I could hear it in the gifts that showered down from the stage. In the astonishing ending of Perfume: The Story of a Murderer, which must be seen on a big screen -- but, I'm guessing, probably never will be again. In the fantastic score for full, live orchestra which accompanied Gloria Swanson's Sadie Thompson. In the music of the band Strawberry Alarm Clock, which provided songs for Beyond the Valley of the Dolls and which reunited for the first time in 37 years -- just for Roger's festival. Just imagine: all five guitar players survived, and all were on stage!

I could hear Roger's voice in how, even if I wasn't crazy about a particular movie, it was still a unique experience, different from anything I'd ever seen before or will ever see again.

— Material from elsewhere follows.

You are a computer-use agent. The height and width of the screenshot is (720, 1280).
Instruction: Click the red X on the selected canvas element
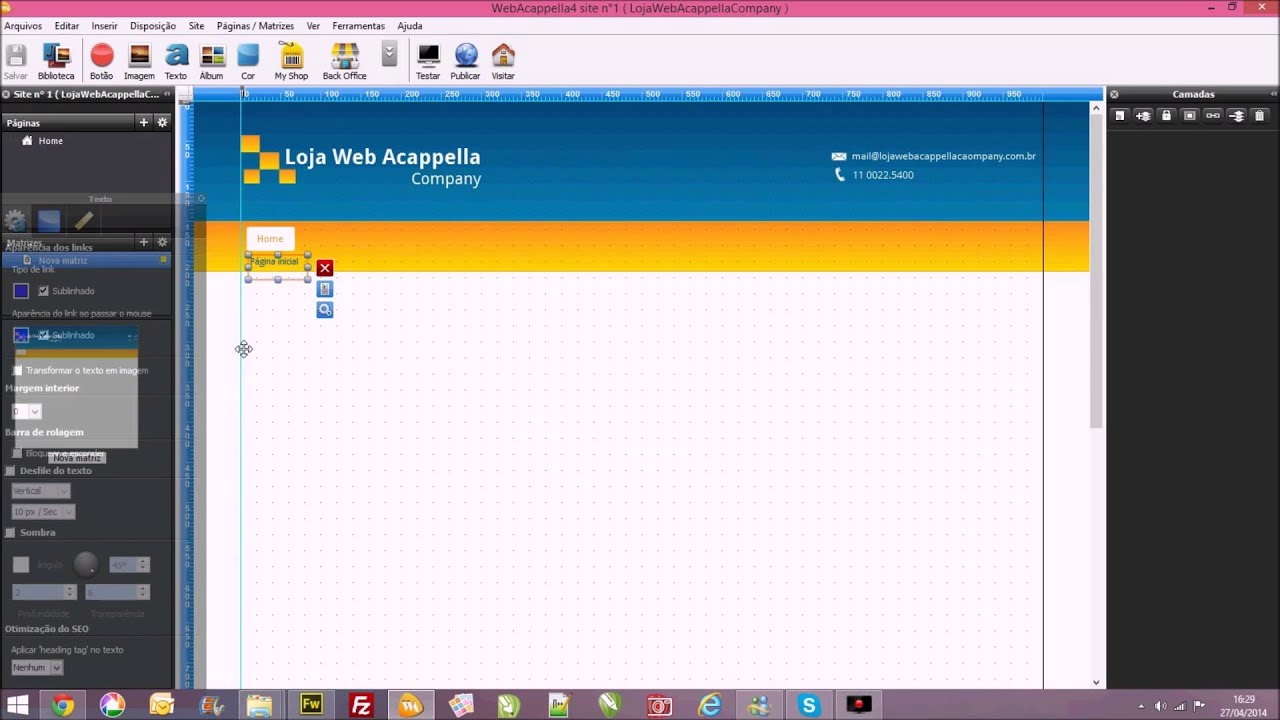pos(325,268)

Every year, Mr. Ebert comes home to Champaign-Urbana, and asks those of us who never left if there is room in our lives for his film festival.

To which I reply, paraphrasing Kurt Vonnegut: Mr. Ebert, my life is nothing but room for your film festival.

Here's to a better year for you and yours. See you soon.

January 25, 2004

Rory Revisited

Rory Leahy needs a much better introduction than what I gave him in my last post. So -- Rory Intro, Mach 2.

I met him four years ago, when he was a member of the Penny Dreadful Players. To be more exact, I became acquainted with Rory's work, and then a few months later I met the man himself. His work was a terrific introduction. Art not only speaks for itself. If it's good, it says great things about the artist too.

Rory was incredibly prolific. He never let up. He was a theater-dwelling giant who made the stage toss with his words like the Mongol invasion fleet in the monster waves of the typhoon of 1281.

At that time --three/four years ago, not 1281 -- the Penny Dreadful Players were a close-knit group who were constantly writing, and producing, and starring in each other's work. So I saw Rory doing something cool on a pretty regular basis. I saw him in many places and many guises. From a small turn as Blackbeard on the arm of a woman trying to make her ex-boyfriend jealous; to singing Marc Heiden's words about we'll never be receptive to truth because, well, we can't stop staring at teen celebrity hinders; to exploring the origin of evil as a viable personal philosophy in Turok the Inadequate; to exploring what would happen if Byron and Shelley, those Romantics with outsized appetites for life, rose from the grave with, well -- outsized appetites for life; to writing, producing, directing, and starring in full-length barrages of ideas and human conflict, set in the post-Apocalyptic future and in Evanston, Illinois.

Rory's work is verbal and clever. But the clever words aren't in the service of cleverness itself. His plays are densely populated, and almost every character has a lot to say. His dialogue, I think, is born out of a sense that almost everyone has something to say that's worth listening to. Except the mad scientists, of course.

Now, after ages of being trapped in the belly of the U of I, then cutting his way out and charting a raft for Chicago, he's got a crew together. Once again, his voice booms across the waves, strong and sure. Next month he's producing his play Lysistrata 3000. And he's joined us as the newest member of the What Jail Is Like collective. I couldn't be happier.

For all his work, this is one of Rory's first appearances in the online world. Technically, I've got his website only as far as the larval stage. But his weblog is up and wriggling healthily. And he's got the first two scenes of Lysistrata 3000 online. Take a look when you get a chance.

When I used to go see Rory's plays in Champaign/Urbana, I'd know how good they were by how depressed I was after seeing them. How, I would think, can someone ten years younger than me have such poise and grace, and be so far ahead? And, folks, he's still going. Next month, I look forward to being depressed. Just like old times.